In a blog post on Monday I expressed concerns about the lack of time for proper scrutiny of the changes to be brought in by the DRIP Bill.
Towards the end of that blog I expressed puzzlement at a change to be made to the definition of “telecommunications system” in RIPA. This definition is central to the scheme of RIPA and is the basis for many of the powers therein.
The Governments’ suggestion that this change is intended to ensure that services like webmail are caught is not particularly persuasive. The explanatory material provided no further explanation.
Recall, the current definition of telecommunications service contained in section 2 of RIPA states that:
“telecommunications service” means any service that consists in the provision of access to, and of facilities for making use of, any telecommunication system (whether or not one provided by the person providing the service)
A telecommunications system is defined broadly as any system for facilitating communications electronically.
Clause 5 of the DRIP Bill provides that a telecommunications service shall henceforth include services, “facilitating the creation, management or storage of communications transmitted, or that may be transmitted” by means of a telecommunications system.
One explanation for this change presents itself.
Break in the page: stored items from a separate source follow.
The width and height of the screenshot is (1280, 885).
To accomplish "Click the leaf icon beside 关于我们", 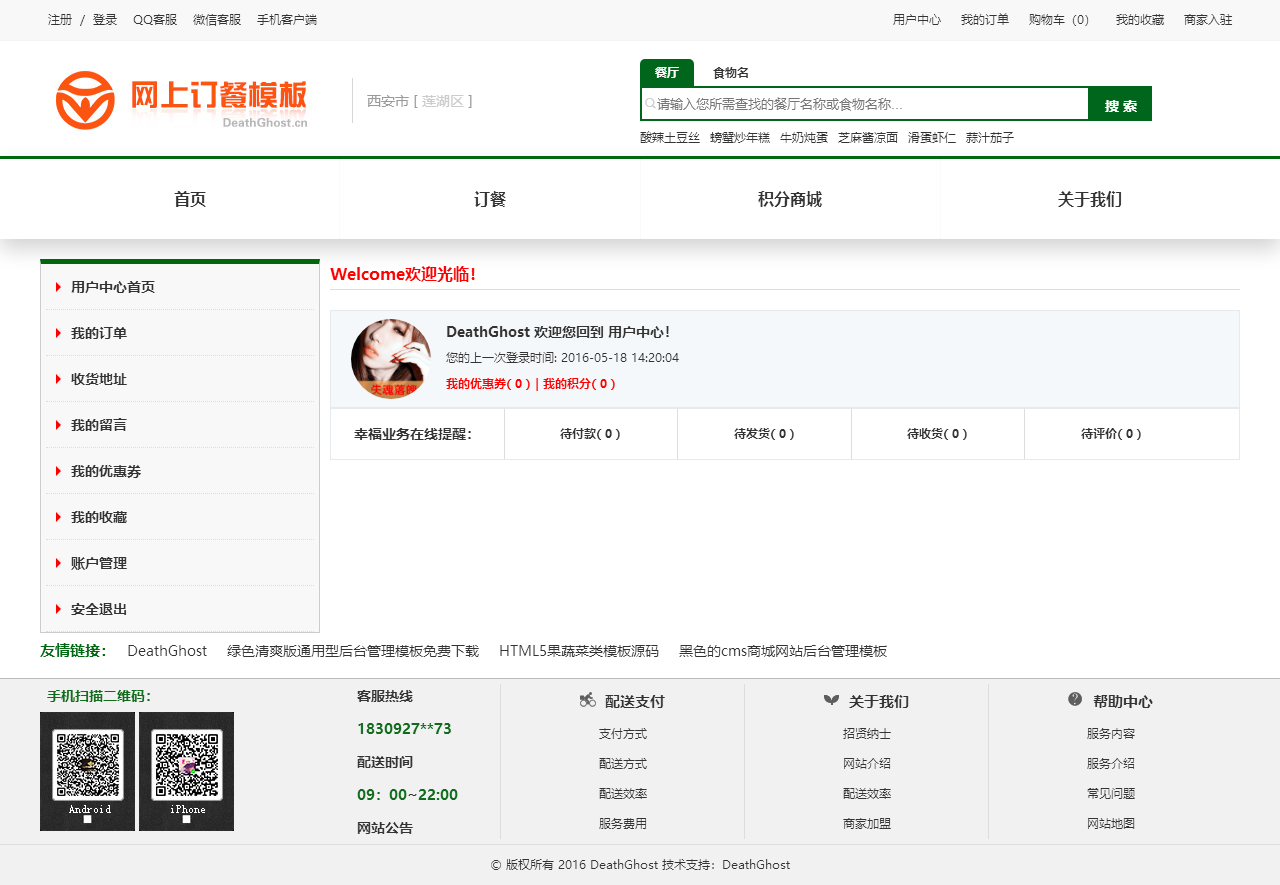I will tap(831, 700).
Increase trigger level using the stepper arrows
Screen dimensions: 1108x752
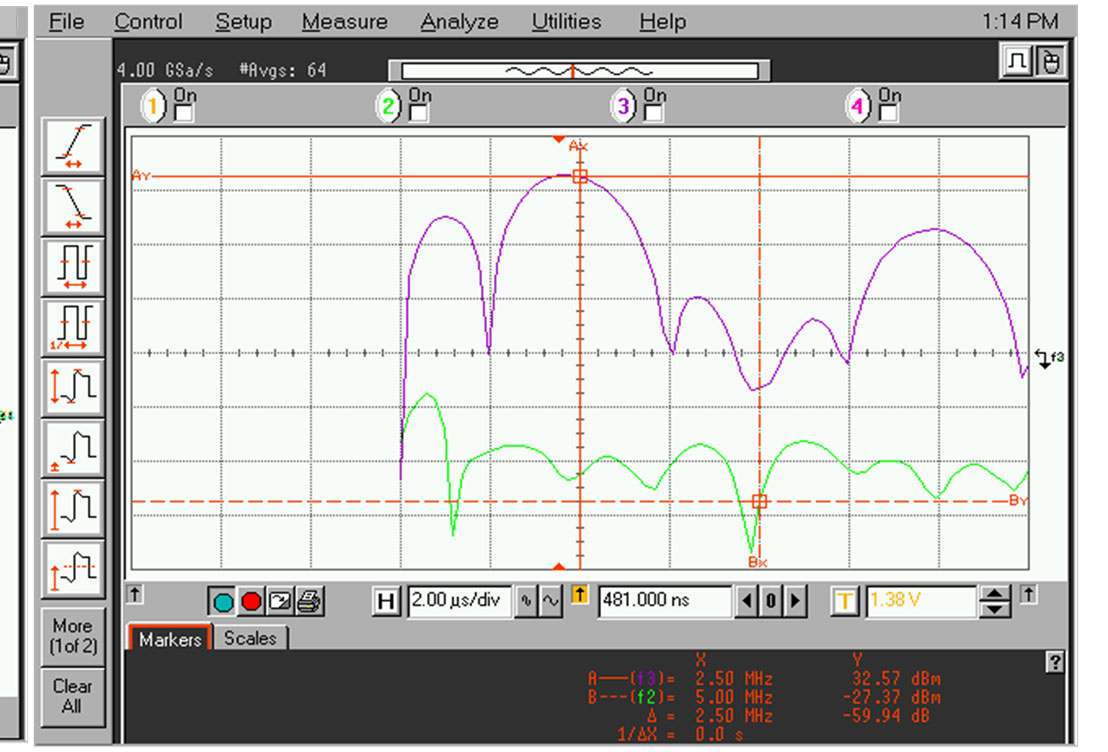[993, 596]
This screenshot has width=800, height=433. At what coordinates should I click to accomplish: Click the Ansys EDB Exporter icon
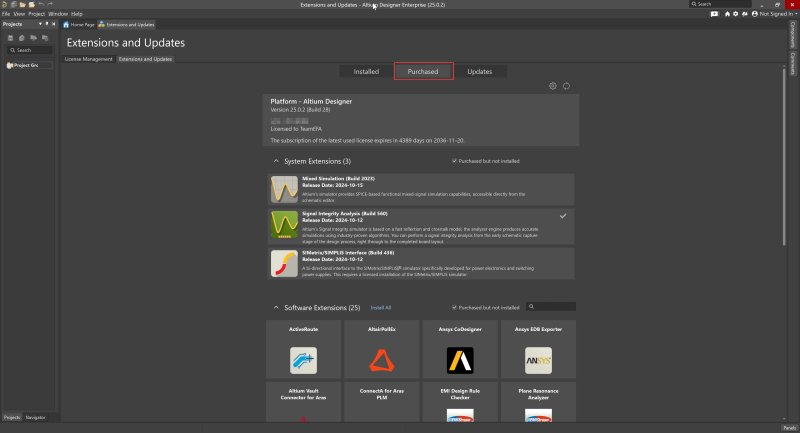(538, 361)
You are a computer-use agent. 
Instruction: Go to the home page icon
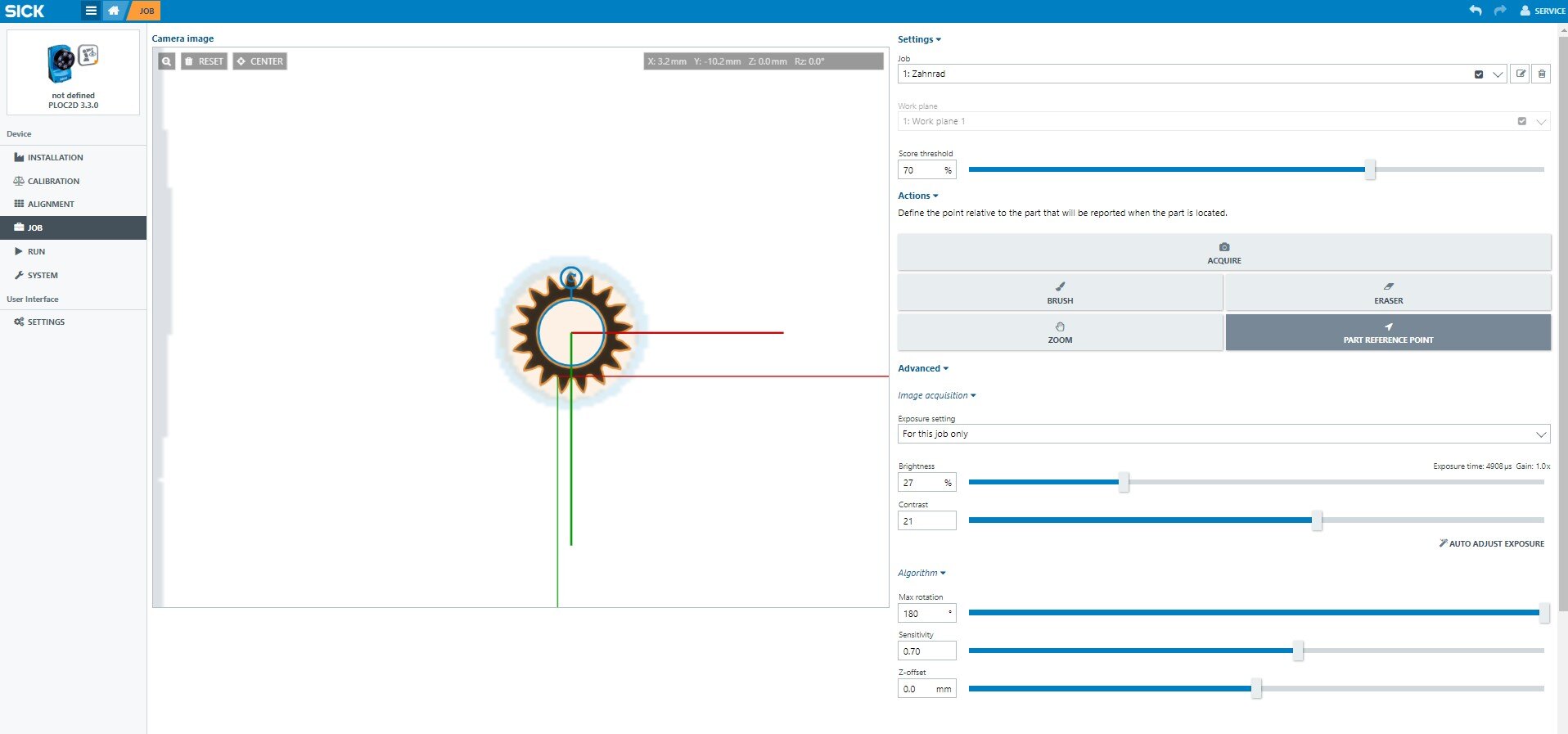pyautogui.click(x=114, y=11)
Telecommunications along with many other companies often store vast amounts of data about their customers and the usage of the company’s services for their own business purposes. The data can be stored for many years and are used for the company’s own business analysis purposes (think of Amazon analysing the purchasing habits of customers). Such data can be enormously valuable to the company.
It is stored in “data warehouses” or other storage facilities and is accessed in a variety of ways by increasingly sophisticated data search and management tools.
In addition, other data are held and used on other “platforms” within telecommunications companies for the companies’ operational purposes.
Such data may no longer be on the individual systems of users, such as in their email archive or records (which companies might not retain for very long). It does not necessarily include all of the data that would be of interest to law enforcement or intelligence agencies.
But the intention of the change to the definition of telecommunications services is to provide access to such platforms and if such platforms hitherto did not fall under RIPA then this amendment would represent a substantial change in the law. It would also potentially allow access to large amounts of data going back well over a year.
This suggestion is necessarily put forward on a tentative basis given the absence of time that has been allowed for people to scrutinise the Bill or consider its implications.
But two conclusions do seem warranted.
First, these thoughts underscore how unsatisfactory it is for legislation of this nature to be presented to Parliament on a fast-track basis as a behind-closed-doors “done deal”.
I am not of course suggesting that access to such platforms would necessarily be unjustified, my point is that it needs proper scrutiny and Parliament needs to know what it is voting on.
Secondly, history may identify this amendment as the most significant part of the DRIP Bill, although it is the one being given the least attention.
The DRIP Bill will pass through the House of Lords today and there will be no further opportunity for Parliamentary scrutiny of its terms.
Tom Hickman is a Reader in Law University College London and Barrister at Blackstone Chambers.